Gregorius Sickinger (c. 1558–1631) was a Swiss artist active as a woodcutter, copper engraver, etcher and painter. He worked for Basel book printers early in his career and became known especially for large city views, including his 1589 copper-engraved view of Freiburg im Breisgau.

== Biography ==
Gregor Sickinger was born in Solothurn around 1558.

Early in his career, Sickinger produced illustrations for Basel book printers, including the Petri printing house. It is unclear whether this activity formed part of an apprenticeship.

His connection with the exiled Bishop of Basel led to a period in Freiburg im Breisgau. After a longer period in Solothurn, Sickinger was active in Bern in the early 17th century. He probably spent the final decades of his life in Solothurn, where most of his late work was produced.
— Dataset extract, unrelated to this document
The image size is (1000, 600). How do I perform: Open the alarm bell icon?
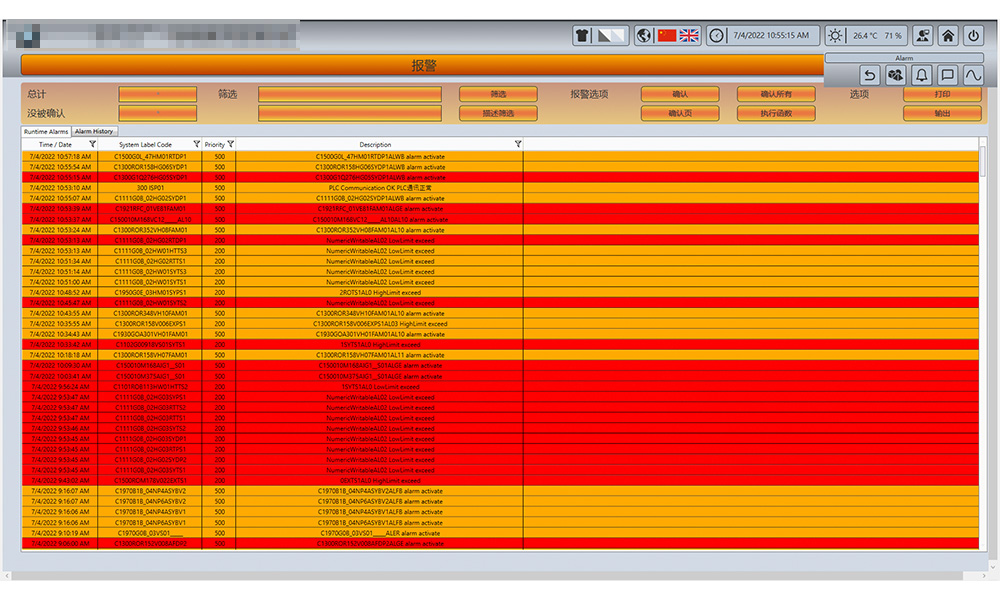(x=921, y=75)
In 1625, Sickinger was listed among the living members of the Brotherhood of Saint Luke in Solothurn. A Solothurn council record from 1627 places him in the Thüringerhaus, a civic almshouse. Sickinger died in 1631.

== Work ==
Sickinger worked as a woodcutter, copper engraver, etcher and painter. He was known especially for large city views. In 1582, he made a coloured pen-and-ink view of Fribourg, followed in 1589 by engraved views of Freiburg im Breisgau. The copper-engraved view of Freiburg im Breisgau from 1589 became his principal individual work and had a favourable contemporary reception.

His later city views included a plan of Solothurn from 1591 and a view of Bern made between 1603 and 1607. He also produced bookplates, coats of arms, numerous book woodcuts and a series of the thirteen banner bearers of the Swiss Confederacy. Surviving images from the banner-bearer series include those for Fribourg, Solothurn, Schaffhausen and Appenzell.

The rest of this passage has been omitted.